Today marks the 30th anniversary of the Teton-Yellowstone Tornado, a windstorm that ripped a 24.4-mile path through the Teton Wilderness, over the Continental Divide and into Yellowstone National Park.
The tornado downed a million trees but spared people. Nine campers in the Bridger-Teton National Forest at Enos Lake were among the handful of witnesses. They described a fast-approaching train-like noise, golf-ball-size hail, but no funnel cloud.
Dr. Tetsuya Theodore Fujita, the man who invented the tornado scale that’s named after him and still in use, wrote that the event occurred in “a most unlikely place.” He classified it as an F4 tornado, on his Fujita Scale that tops out at F5. As such, winds blew at between 207 and 260 mph, “an intensity rarely experienced in the Rockies.”

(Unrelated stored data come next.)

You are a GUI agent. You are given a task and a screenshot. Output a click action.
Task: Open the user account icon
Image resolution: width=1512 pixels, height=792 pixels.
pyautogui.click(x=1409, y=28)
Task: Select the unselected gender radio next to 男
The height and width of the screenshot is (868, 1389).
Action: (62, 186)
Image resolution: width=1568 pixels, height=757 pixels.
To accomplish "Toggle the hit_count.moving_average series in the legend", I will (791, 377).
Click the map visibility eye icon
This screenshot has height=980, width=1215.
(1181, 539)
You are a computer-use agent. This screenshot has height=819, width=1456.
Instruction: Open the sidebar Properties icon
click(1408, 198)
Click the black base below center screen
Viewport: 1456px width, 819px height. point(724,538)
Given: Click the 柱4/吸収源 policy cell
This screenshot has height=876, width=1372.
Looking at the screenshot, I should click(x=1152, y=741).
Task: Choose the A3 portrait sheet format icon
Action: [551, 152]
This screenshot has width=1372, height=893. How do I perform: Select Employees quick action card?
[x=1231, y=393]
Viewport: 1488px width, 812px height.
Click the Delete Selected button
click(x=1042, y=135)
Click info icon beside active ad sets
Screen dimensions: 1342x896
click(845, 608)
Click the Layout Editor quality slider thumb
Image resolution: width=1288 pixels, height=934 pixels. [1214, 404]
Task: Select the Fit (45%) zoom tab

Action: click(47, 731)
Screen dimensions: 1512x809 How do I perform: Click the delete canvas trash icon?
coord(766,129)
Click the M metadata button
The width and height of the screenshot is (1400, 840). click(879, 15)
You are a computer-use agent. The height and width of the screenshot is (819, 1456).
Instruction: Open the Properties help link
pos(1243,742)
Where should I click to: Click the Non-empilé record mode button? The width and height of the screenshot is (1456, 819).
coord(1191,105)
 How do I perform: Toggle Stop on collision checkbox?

“Small spotty areas affected by F4 winds were characterized by flattened Engelmann spruce trees, 30 to 40 cm [about 1 foot 2 inches] in diameter, spattered by wind-blown topsoil and debarked,” Fujita wrote in Monthly Weather Review.
The storm touched down at 1:28 p.m. in the wilderness just north of Jackson Hole and the small community of Moran. It took about 26 minutes to ravage its path, which averaged 1.6 miles wide. It crossed the Continental Divide at 10,070 feet before descending to and crossing the Yellowstone River.
Twenty-eight stereo aerial photographs revealed 72 microbursts and four “spinup swirl marks.” It earned tornado status because Fujita discovered “where rotational winds were evidenced by damage analyses.”
Fujita described the tornado’s source as “a mesocyclone that formed at the intersection of a mesohigh boundary and a warm front.” Alas, the wildfires fires of 1988 burned up all the evidence, cutting his research short.
Andy Norman, who works for the Bridger-Teton National Forest as a fuels and prescribed fire specialist, took the photograph above, likely in 1987.